* BRIEF *
Please output exactly the lines from the one containing "This screenshot has" through the end of the records below, leaving out any pictures.

* DATA FOR THIS EXERCISE *
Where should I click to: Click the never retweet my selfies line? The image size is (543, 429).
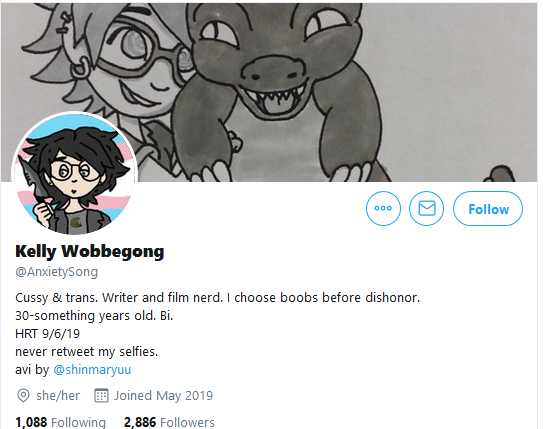pyautogui.click(x=87, y=352)

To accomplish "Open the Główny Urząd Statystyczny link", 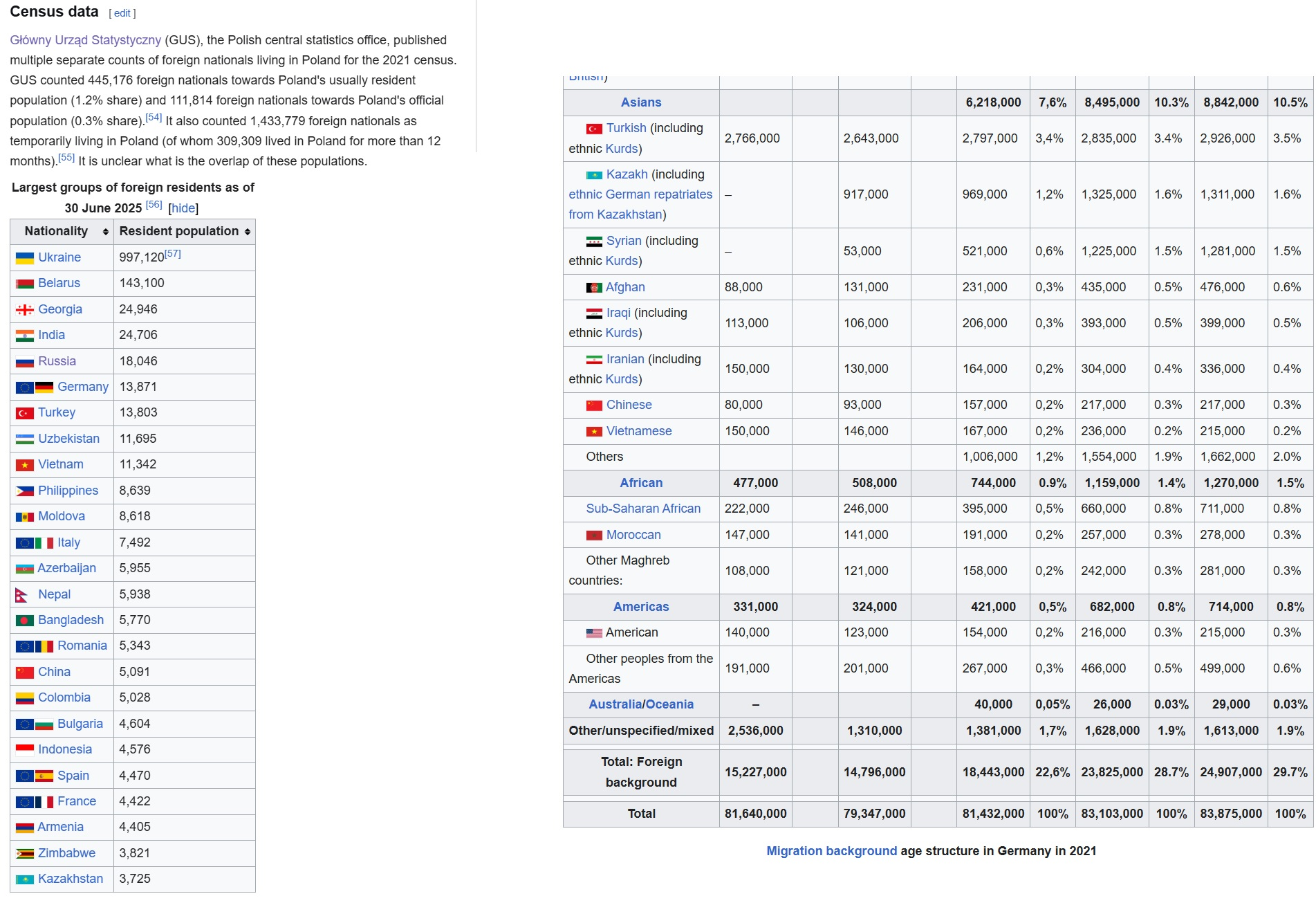I will coord(85,40).
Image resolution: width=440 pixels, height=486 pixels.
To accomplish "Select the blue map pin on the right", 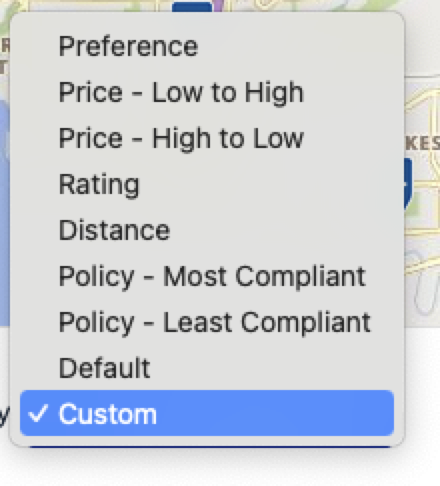I will [x=408, y=183].
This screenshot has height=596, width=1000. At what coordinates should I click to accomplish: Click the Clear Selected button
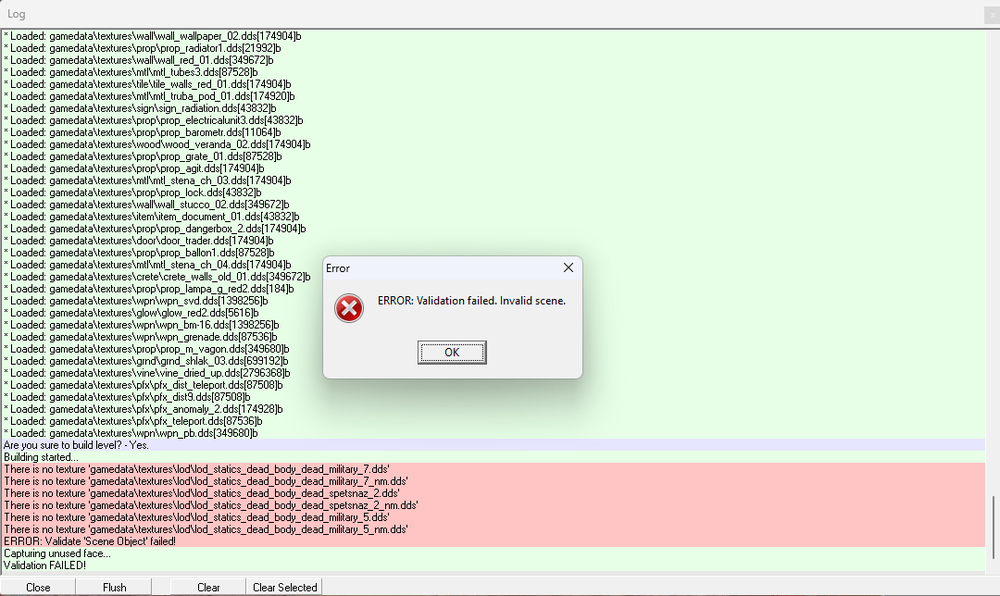(x=284, y=587)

* ANSWER TO THE PROBLEM *
This screenshot has height=596, width=1000. At what coordinates should I click to accomplish: Click the Clear Selected button
(x=284, y=587)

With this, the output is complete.